§ **Entries on where items appear**:

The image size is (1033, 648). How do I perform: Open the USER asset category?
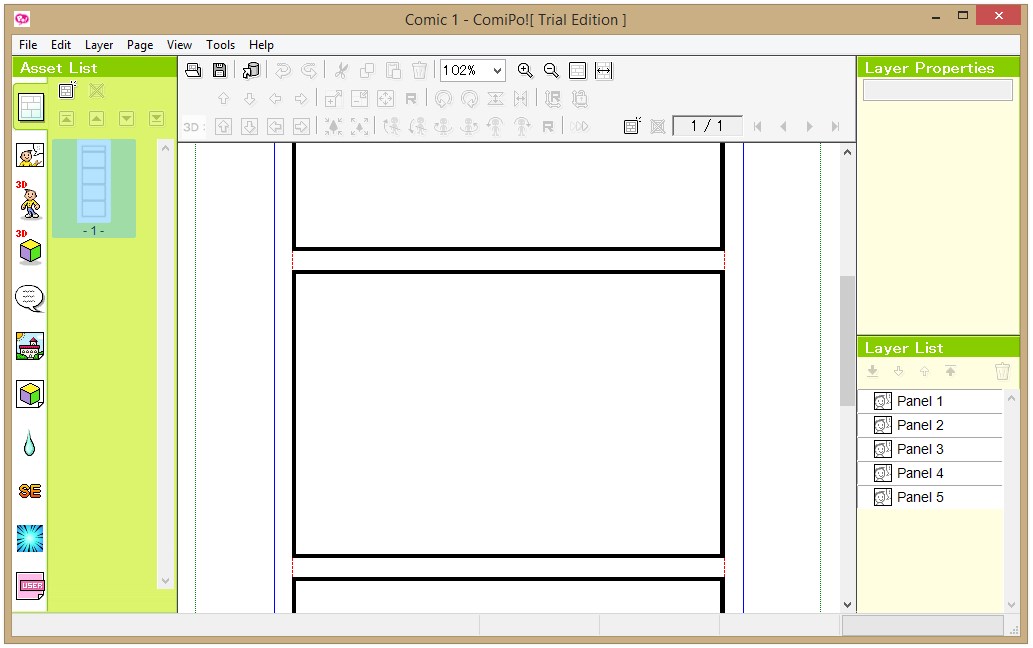[x=30, y=586]
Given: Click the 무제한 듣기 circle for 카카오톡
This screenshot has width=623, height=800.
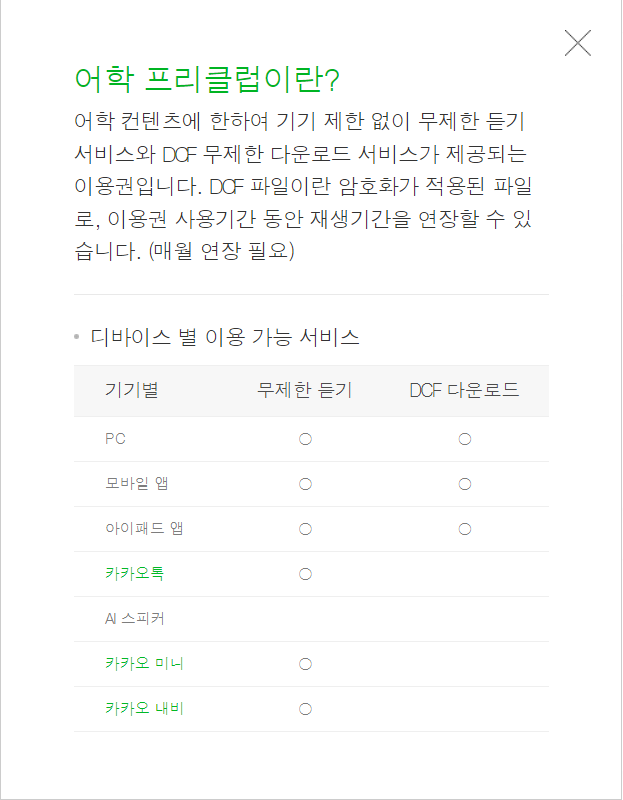Looking at the screenshot, I should (x=304, y=572).
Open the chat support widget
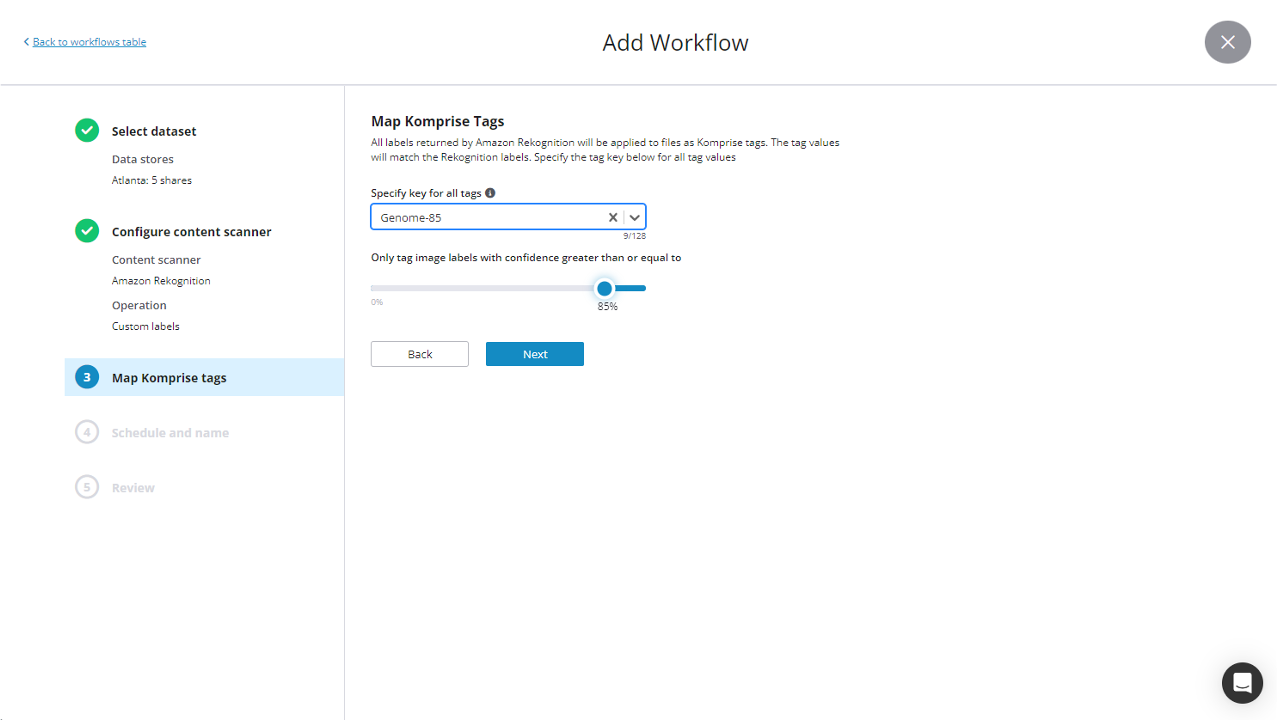 (1242, 683)
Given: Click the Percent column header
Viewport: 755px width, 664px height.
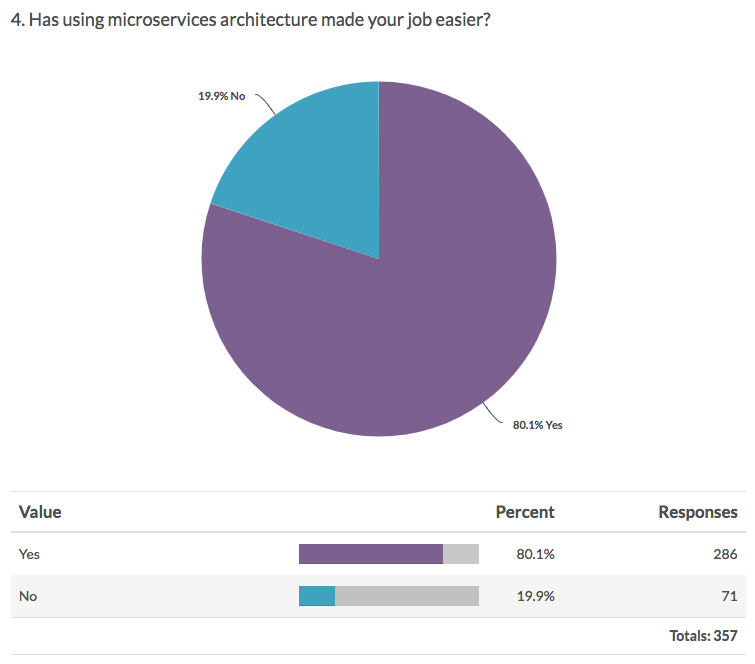Looking at the screenshot, I should (525, 512).
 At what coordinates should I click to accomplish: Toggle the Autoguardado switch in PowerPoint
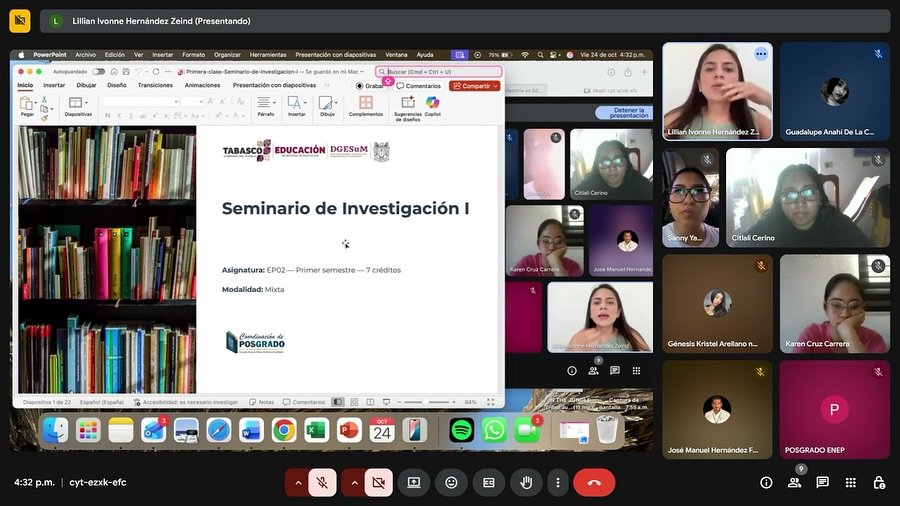pos(98,72)
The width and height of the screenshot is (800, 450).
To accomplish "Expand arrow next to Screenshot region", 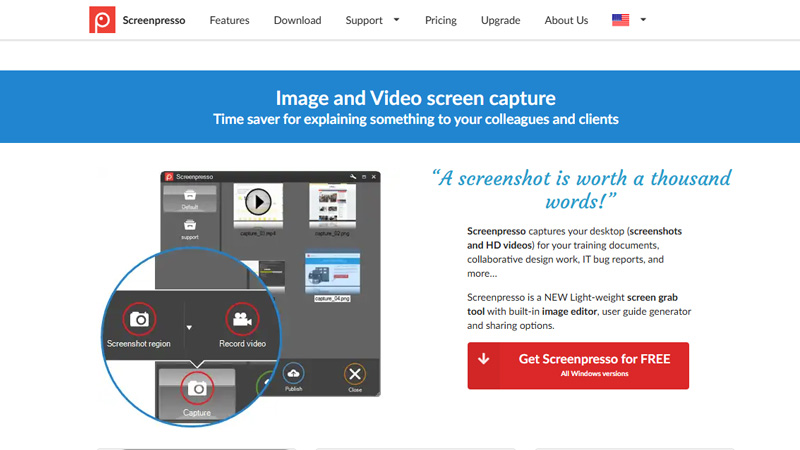I will [190, 326].
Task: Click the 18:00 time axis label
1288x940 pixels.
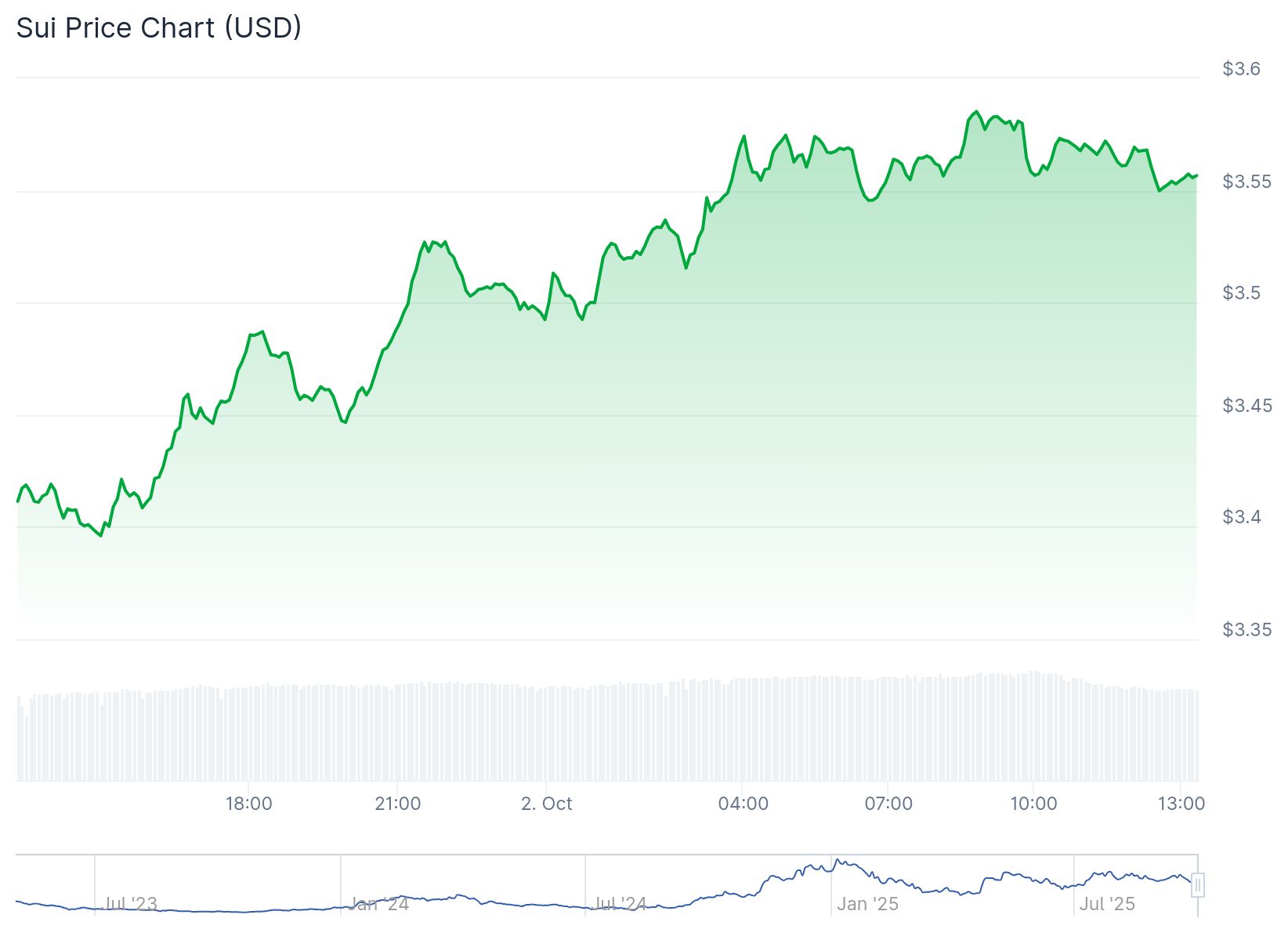Action: click(x=248, y=804)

§ **Aim of the task**:
Rescale the items starting at the line containing "Task: Click the 18:00 time axis label" and ending at the end of the items. Rewrite those lines in full, with every coordinate in the answers multiplied by 1.45 and rounded to the nearest whole number (halves round up), and leave the pictures out.

§ **Correct result**:
Task: Click the 18:00 time axis label
1288x940 pixels.
Action: click(x=360, y=1166)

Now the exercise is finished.